Acerca de

A rapariga de olhos grandes e cabelo preto
Capítulo I
Acordou sobressaltado. Levantou-se e foi ao corredor. O Lorde estava encostado à porta da rua. Olhou para ele, o cão parecia sorrir. Abanava a cauda. Foi à cozinha, bebeu um copo de água, o micro-ondas marcava 9h10. Lavou os dentes, olhou-se ao espelho. Olheiras carregadas. Vestiu uma t-shirt, calçou uns ténis, abriu a porta e saiu. Com o Lorde atrás.
O ar estava fresco. Devia ter levado um casaco. As folhas das árvores caiam, formavam um tapete sob os seus pés. Cheirava a outono. Não havia muitas pessoas na rua. Era domingo.
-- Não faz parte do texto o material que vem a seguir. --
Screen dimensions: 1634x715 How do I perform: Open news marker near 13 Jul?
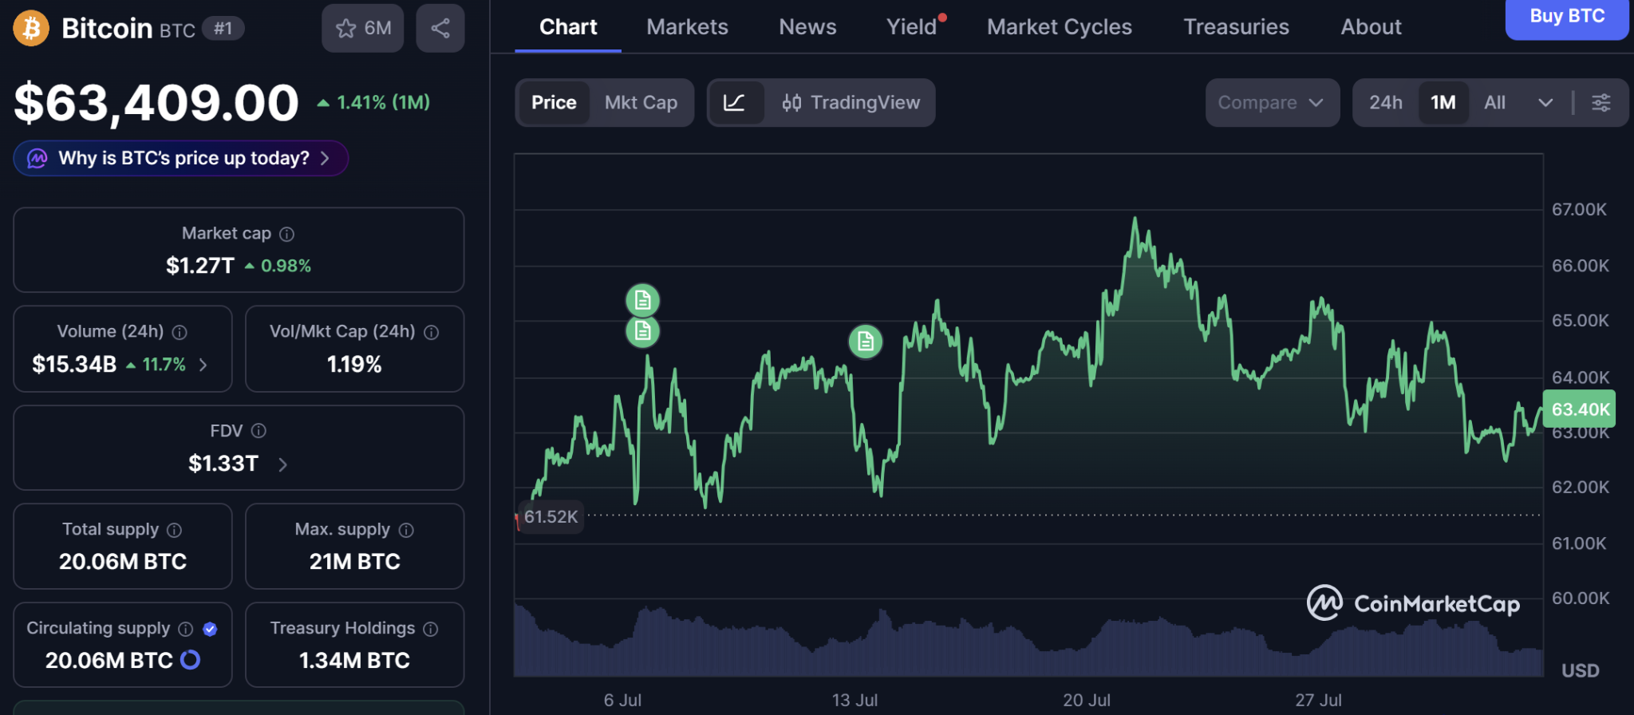click(x=865, y=342)
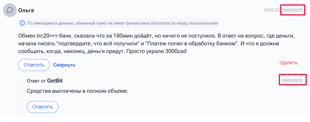Click the reply text "Средства выплачены в полном объеме"
Screen dimensions: 310x122
pyautogui.click(x=78, y=91)
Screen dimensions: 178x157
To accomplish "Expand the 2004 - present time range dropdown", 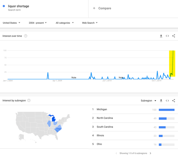I will pos(38,23).
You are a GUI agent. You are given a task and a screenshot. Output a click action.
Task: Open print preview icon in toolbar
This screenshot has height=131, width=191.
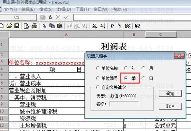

Tinha-se deitado tarde. A escrever. Tentava há anos publicar um livro. Queria um livro em papel. Escusava-se ao digital. Tinha ouvido tantos nãos que já não os contava. Recompunha-se e todos os dias escrevia.
Caminhava sem destino na rotina diária de levar o cão à rua. Apeteceu-lhe passar na Bertrand. Lá foi. Garrett abaixo.
Entrou na livraria. O Lorde ficou à porta. Já estava habituado.
Folheou vários livros. Parava sempre nas autobiografias. Havia naquele espaço um odor inebriante que o fazia sonhar. Um dia talvez visse o seu livro também ali. Pronto a ser folheado.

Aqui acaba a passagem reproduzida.